L’allocation de l’indemnité n’est pas un principe absolu ; elle peut être exceptionnellement refusée pour de justes motifs, soit lorsque aucune faute ne peut être reprochée à l’employeur ou lorsque la faute paraît si légère au regard de celle du travailleur que le versement d’une indemnité paraîtrait choquante (Brunner/Buehler/Waeber/Bruchez, op. cit., n° 7, ad art. 337c, p. 288 ; JAR 2002 p. 198 ; SJ 1995 p. 794 ; ATF 121 III 64 c.3c ; 120 II 243 c.3 ; 116 II 300 c.5a).

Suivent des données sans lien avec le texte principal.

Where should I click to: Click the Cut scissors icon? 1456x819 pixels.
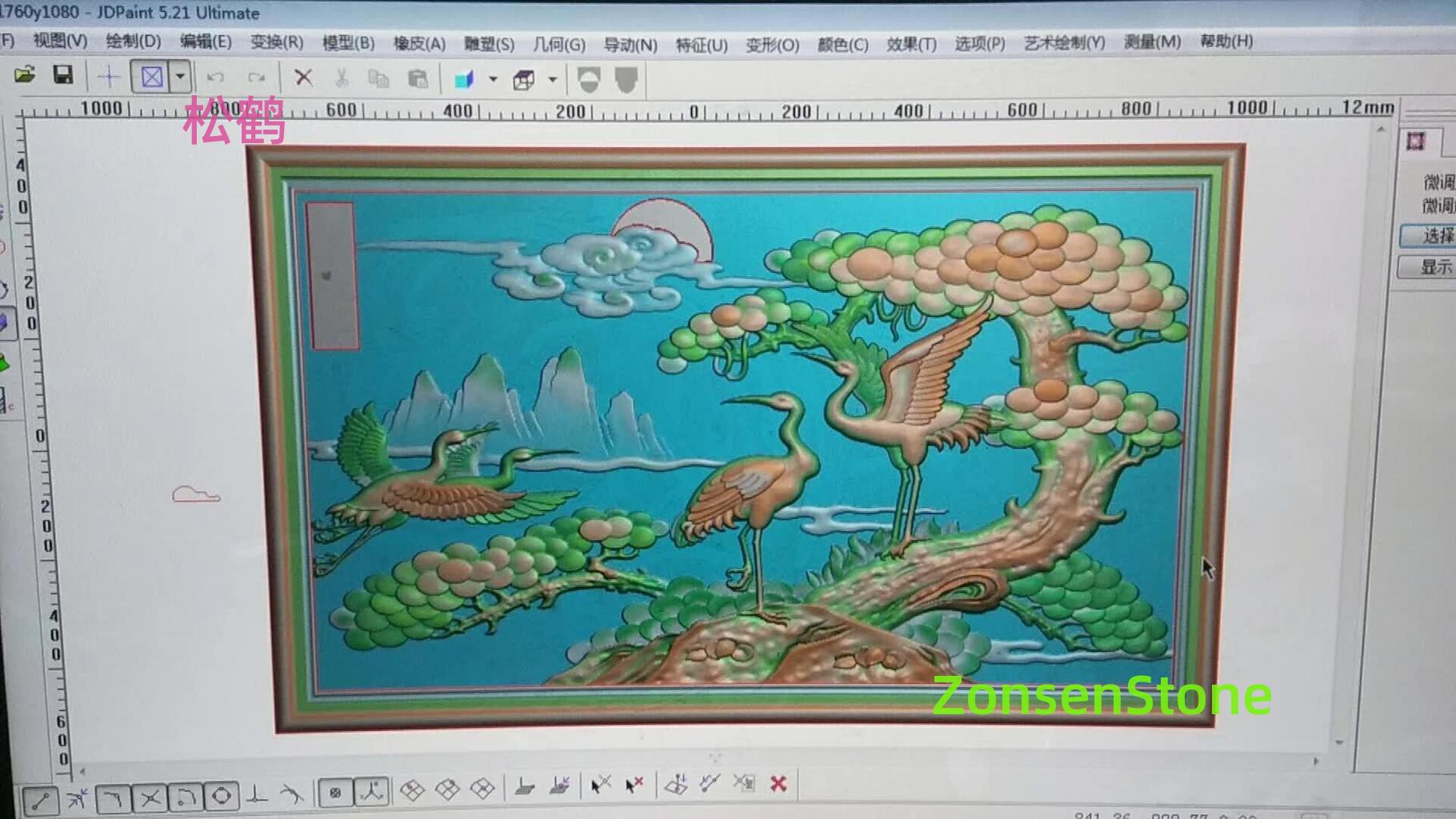(342, 78)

5.2. Dans les procédures régies par la maxime des débats, lorsque la demande tend à l'allocation de divers postes de dommage reposant sur la même cause, le tribunal n'est lié que par le montant total réclamé. Il peut donc - dans des limites à fixer de cas en cas - allouer davantage pour un des éléments du dommage et moins pour un autre. Ce faisant, l'autorité qui y procède ne viole pas le principe "ne ultra petita partium" et ne tombe en tout cas pas dans l'arbitraire (ATF 63 II 346 consid. 4; consid. 3, non publié, de l'arrêt publié in ATF 113 II 345; voir aussi: POUDRET, COJ, n. 2.2.1 ad art. 63; STRÄULI/MESSMER, n. 7 ad § 54 CPC/ZH; WALTER EGGER, Die reformatio in peius im Zivilprozess, thèse Zurich 1985, p. 139). Par conséquent, dans une telle procédure, l’autorité ne peut octroyer une somme plus importante que celle qui a été demandée.
5.3. En l’espèce, aucun motif exceptionnel ne permet d’exclure dans son principe l’octroi d’une indemnité au sens de l’art. 337c al. 3 CO. Toutefois, la Cour considère que, nonobstant la durée de l’activité de l’intimé au sein de l’appelante, la répétition des fautes bénignes en 2004 était de nature à excéder son employeur ; dès lors, compte tenu de l’ensemble des circonstances, notamment du comportement et de la situation personnelle de l’employé, des circonstances du licenciement, il y a lieu de considérer, en application du large pouvoir d’appréciation de la Cour, que l’indemnité doit être arrêtée à un montant de 2'000 fr. net. Ceci dispense de modifier la décision du Tribunal des prud’hommes, qui a contrevenu au principe "ne ultra petita partium" en octroyant plus que le montant total demandé.
La décision entreprise sera modifiée en conséquence.
6.Par simplification, le dispositif sera entièrement repris.
La valeur litigieuse et les circonstances du cas d’espèce ne justifient pas le prononcé d’un émolument.
PAR CES MOTIFS
La Cour d’appel des prud’hommes, groupe 1,
A la forme :
Au fond :
Statuant à nouveau :
condamne E___________ SA à payer à T___________ la somme brute de 16'739 fr. 55, plus intérêts à 5% dès le 10 novembre 2004, sous déduction de la somme nette de 4'118 fr. 50 ;
condamne E___________ SA à payer à la Caisse de chômage A_____ la somme nette de 4'118 fr. 50 ;
condamne E___________ SA à verser à T___________ la somme nette de 2'000 fr., plus intérêts moratoires à 5% l’an dès le 10 novembre 2004;
déboute les parties de toute autre conclusion.